J’ai depuis plusieurs années une pratique de l’image prise au smartphone dans les stations du métro parisien.

Dans ces lieux de passage, de transit, je tente de saisir sur le vif, le détail qui révèle que l’image est une construction du regard. De ce rapport à l’image et dans cette construction du regard, c’est notre être-au-monde qui est affecté, déstabilisé et éprouvé. 

Et c’est ainsi que les affiches de métro offrent un large registre de représentations où un vocabulaire presqu’extensible à l’infini s’élabore sous mon objectif, mais le sens usuel, lui, disjoncte rapidement dans cet univers en apparence lisse, telle une défaillance pointée par le système même de production des ces images, et révèle une syntaxe de faux raccords, de dérapages, de décalage comme autant de glissements de sens vers une somatisation post-traumatique imminente. Et il en va de même pour les hirondelles de coupe qui apparaissent comme autant des cibles muettes, repères cartographiques d’une typologie discrète mais envahissante, criblée d’instants en suspens. 

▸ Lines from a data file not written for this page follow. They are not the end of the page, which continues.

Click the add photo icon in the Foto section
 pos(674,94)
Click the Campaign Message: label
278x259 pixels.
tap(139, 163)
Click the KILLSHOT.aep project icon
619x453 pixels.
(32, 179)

Répondant à l’invitation de ma galerie parisienne, la Galerie Stéphane Mortier — qui était à cette époque itinérante — de créer un affichage hors les murs, j’ai conçu cette série de Duo-recto-verso, qui a été présenté pour la première fois à galerie Modulab, à Metz — voir le visuel ci-dessus. Affiches recto-verso donc, conçues pour être présentées au mur et déposées au sol, à disposition des visiteurs, ou encore, reproduites au format des affiches de métro, 4x3m. L’enjeu de cette démarche en est un de résilience, à partir de qui construit une image et notre identité, l’image de notre corps dans le monde, avec ces failles, ces traumatismes, sa résilience. 

Cet exercice de soi, cette construction du regard sur un point précis de l’image où l’on tente de revivre l’instant précédant l’inévitable, ce traumatique « c’est arrivé », est en réalité une extension du domaine de l’esthétique du désir, où se trame en une succession d’impressions toujours repoussées un peu plus loin, jusqu’à la reconstruction de soi. D’où cette question initiatique : Est-ce que l’image peut guérir ? Et plus largement, est-ce qu’une pratique artistique peut avoir des vertus curatives ?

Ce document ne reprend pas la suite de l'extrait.